What you should do: Beginning with the line that includes "Task: Select Vietnam Durian 20% badge" and ending with the last line of the entries below, set down each line exactly; include no pictures.

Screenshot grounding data
....

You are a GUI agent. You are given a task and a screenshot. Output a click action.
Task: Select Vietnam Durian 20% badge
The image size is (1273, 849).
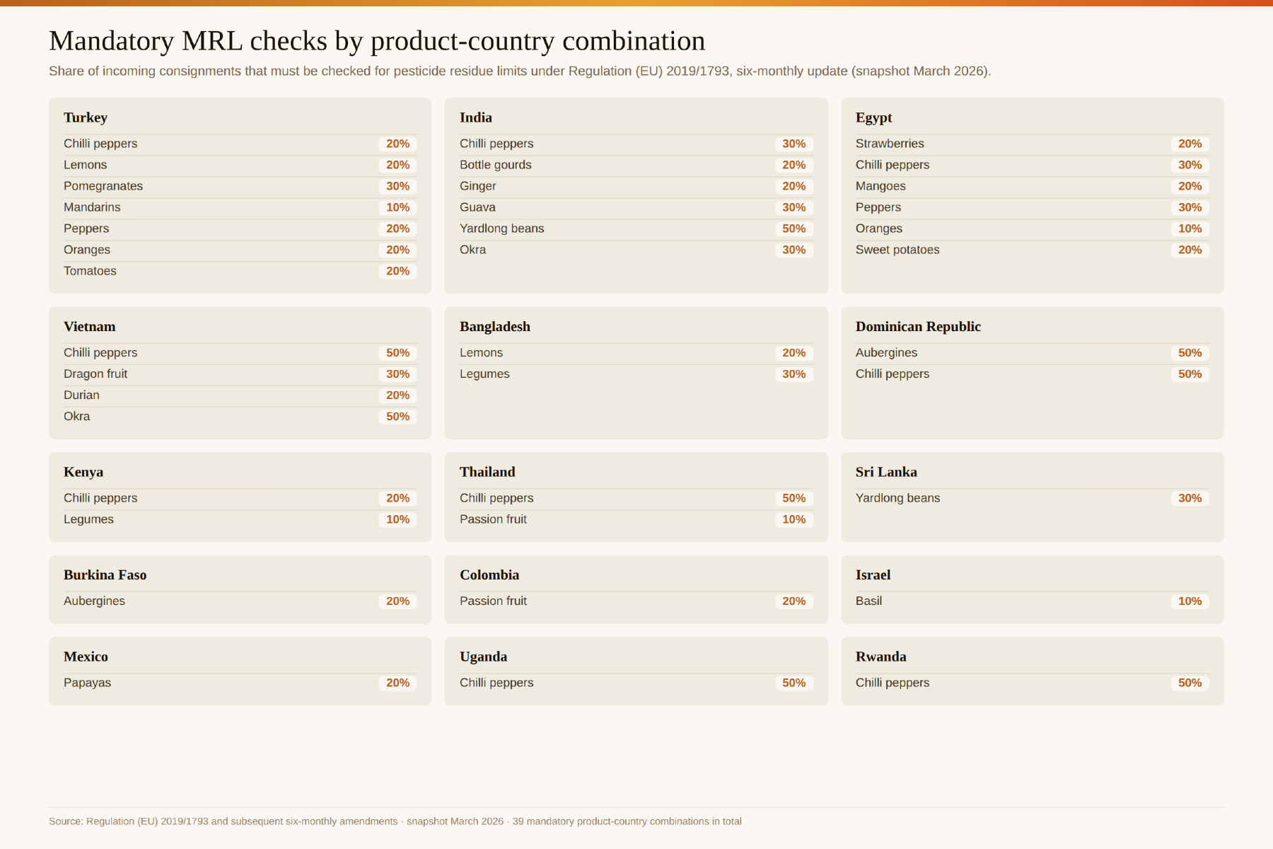point(397,395)
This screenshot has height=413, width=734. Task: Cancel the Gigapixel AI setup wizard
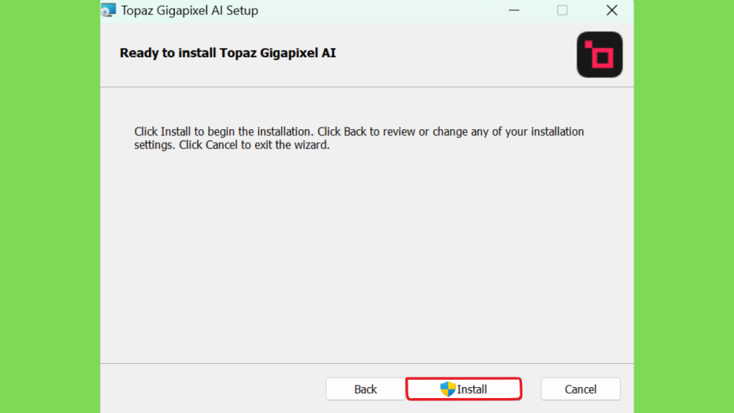pos(581,389)
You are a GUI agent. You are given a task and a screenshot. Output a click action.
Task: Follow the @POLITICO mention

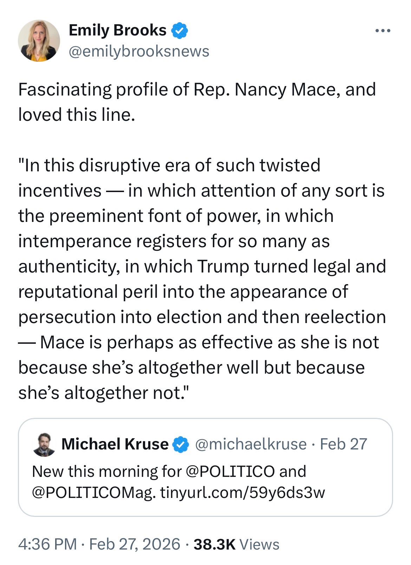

....

Written response:
Task: Select Vietnam Durian 20% badge
The image size is (1273, 849).
point(397,395)
This screenshot has height=413, width=734. Task: Cancel the Gigapixel AI setup wizard
pos(581,389)
You are a GUI agent. You are given a task and a screenshot. Output a click action.
Task: Follow the @POLITICO mention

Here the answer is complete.